- 4 de maio de 2026
Navios de guerra dos EUA foram impedidos de entrar no Estreito de Ormuz após ataques, afirma Irã
O governo do Irã informou nesta segunda-feira (4) que impediu a entrada de navios de guerra dos Estados Unidos no Estreito de Ormuz. No mesmo dia, autoridades americanas anunciaram o início de uma operação para escoltar embarcações comerciais na região, em meio à guerra no Oriente Médio.
Há versões diferentes sobre o episódio envolvendo embarcações militares. Enquanto fontes iranianas relatam disparos e possível impacto contra um navio dos EUA, o comando militar americano afirma que não houve ataque nem danos.
A agência iraniana Fars divulgou que dois mísseis atingiram uma embarcação militar americana, o que teria forçado sua retirada da área. Já a agência Tasnim informou que forças iranianas efetuaram disparos contra navios dos Estados Unidos.
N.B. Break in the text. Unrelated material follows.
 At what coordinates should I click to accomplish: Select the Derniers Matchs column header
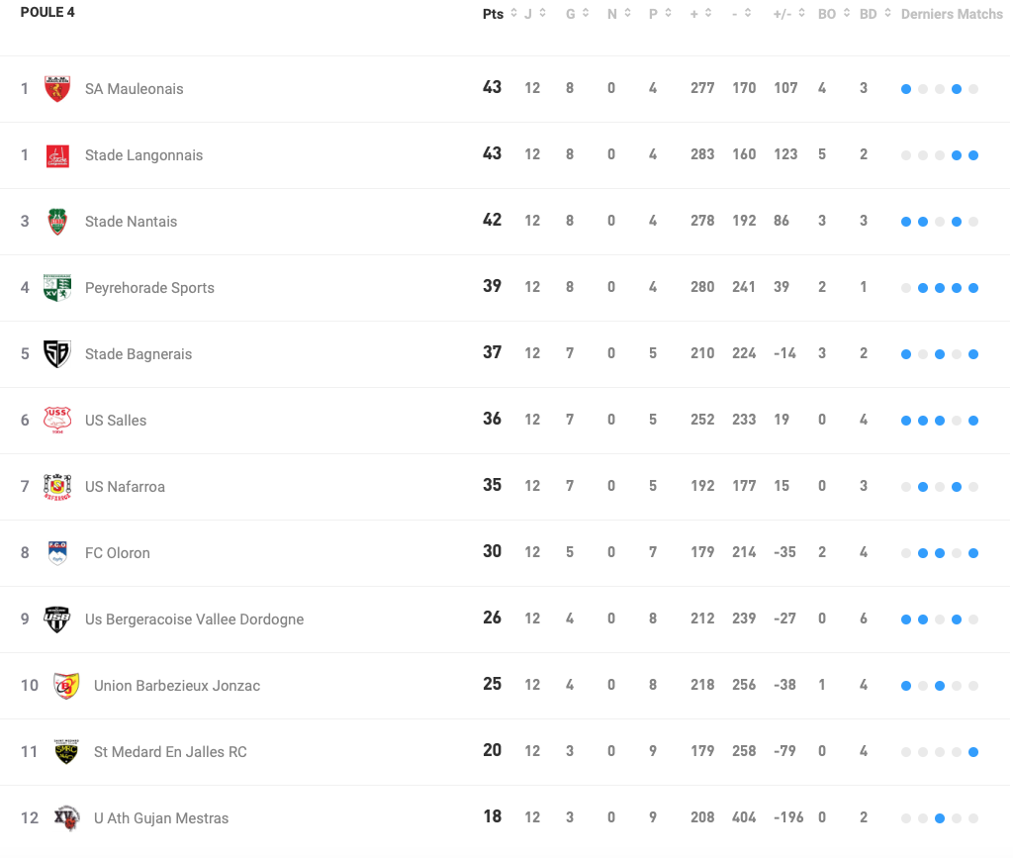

Em transmissão pela TV estatal, a Marinha do Irã declarou ter bloqueado a entrada das embarcações por meio de um aviso, sem confirmar uso de armamento.
Em declarações à Reuters, um representante do governo iraniano disse que houve apenas um disparo de advertência para impedir a aproximação de um navio americano, sem confirmação de danos. Por outro lado, o Comando Central dos Estados Unidos negou qualquer ataque e informou que nenhuma embarcação foi atingida.
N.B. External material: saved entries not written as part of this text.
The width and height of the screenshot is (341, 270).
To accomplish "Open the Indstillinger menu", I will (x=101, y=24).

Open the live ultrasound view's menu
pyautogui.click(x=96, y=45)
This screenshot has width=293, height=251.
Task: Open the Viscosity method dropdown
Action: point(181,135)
Também nesta segunda-feira, os Emirados Árabes Unidos comunicaram que um petroleiro ligado à estatal ADNOC foi alvo de ataque no Estreito de Ormuz. O governo do país condenou a ação.
As Forças Armadas dos Estados Unidos afirmaram ainda ter iniciado a escolta de navios comerciais com bandeira americana na região. A operação ocorre após anúncio do governo norte-americano de garantir a passagem de embarcações, apesar das restrições impostas pelo Irã.
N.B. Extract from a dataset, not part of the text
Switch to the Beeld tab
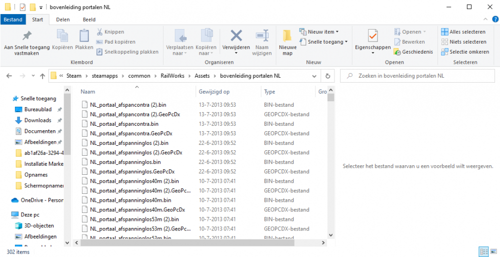The height and width of the screenshot is (257, 500). click(x=89, y=20)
Mais cedo, autoridades iranianas divulgaram um mapa indicando áreas sob controle militar no Estreito de Ormuz. Segundo o governo, as zonas delimitadas representam regiões sob gestão das Forças Armadas do país. O material foi publicado após o anúncio da operação americana.
O Exército iraniano declarou que qualquer embarcação militar estrangeira que se aproxime da área poderá ser alvo de ação. Em comunicado divulgado pela mídia estatal, a passagem de navios foi condicionada à coordenação com Teerã. A Guarda Revolucionária também informou que movimentações fora das diretrizes estabelecidas poderão ser interrompidas.
O Estreito de Ormuz é uma das principais rotas para o transporte de petróleo, concentrando cerca de 20% do fluxo global. A passagem está fechada desde 28 de fevereiro, início do conflito envolvendo Irã, Estados Unidos e Israel. Desde então, o tráfego comercial foi reduzido.
Apesar de um cessar-fogo em vigor desde o início de abril, a rota marítima permanece bloqueada pelo Irã. Os Estados Unidos afirmam ter adotado medidas próprias na região, incluindo o redirecionamento de navios ligados ao governo iraniano.
A operação anunciada por Washington, chamada de “Projeto Liberdade”, tem como objetivo garantir a circulação de embarcações comerciais. O governo americano informou que pretende reagir a eventuais interferências na iniciativa.
No domingo (3), o Irã declarou ter recebido resposta dos Estados Unidos a uma proposta para encerrar o conflito. Segundo a mídia estatal iraniana, o documento enviado por Washington está em análise e foi mediado pelo Paquistão.